GOAL OF THE EXERCISE →
Write the entries below out again in full. Match every character.
** RECORDS FOR THE EXERCISE follows **
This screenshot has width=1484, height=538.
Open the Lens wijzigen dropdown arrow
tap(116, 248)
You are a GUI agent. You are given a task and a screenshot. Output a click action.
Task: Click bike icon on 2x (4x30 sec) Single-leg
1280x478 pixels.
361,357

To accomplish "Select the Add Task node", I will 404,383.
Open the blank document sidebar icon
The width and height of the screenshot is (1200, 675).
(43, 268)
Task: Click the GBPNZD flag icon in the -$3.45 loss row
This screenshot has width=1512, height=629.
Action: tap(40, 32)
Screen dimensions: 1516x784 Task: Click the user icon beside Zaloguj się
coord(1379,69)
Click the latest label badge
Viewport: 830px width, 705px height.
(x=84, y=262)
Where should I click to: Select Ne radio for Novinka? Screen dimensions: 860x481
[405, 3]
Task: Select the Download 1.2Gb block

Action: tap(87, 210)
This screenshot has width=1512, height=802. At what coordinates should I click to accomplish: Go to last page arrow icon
** End of RECORDS FOR THE EXERCISE **
EXERCISE SOLUTION →
This screenshot has width=1484, height=538.
Open the Lens wijzigen dropdown arrow
tap(116, 248)
You are a GUI agent. You are given a task and a screenshot. Output a click action.
Task: Click bike icon on 2x (4x30 sec) Single-leg
1280x478 pixels.
361,357

To accomplish "Select the Add Task node", I will 404,383.
Open the blank document sidebar icon
The width and height of the screenshot is (1200, 675).
(43, 268)
Task: Click the GBPNZD flag icon in the -$3.45 loss row
This screenshot has width=1512, height=629.
Action: tap(40, 32)
Screen dimensions: 1516x784 Task: Click the user icon beside Zaloguj się
coord(1379,69)
Click the latest label badge
Viewport: 830px width, 705px height.
(x=84, y=262)
Where should I click to: Select Ne radio for Novinka? Screen dimensions: 860x481
[405, 3]
Task: Select the Download 1.2Gb block

Action: tap(87, 210)
This screenshot has width=1512, height=802. At what coordinates should I click to accomplish: Go to last page arrow icon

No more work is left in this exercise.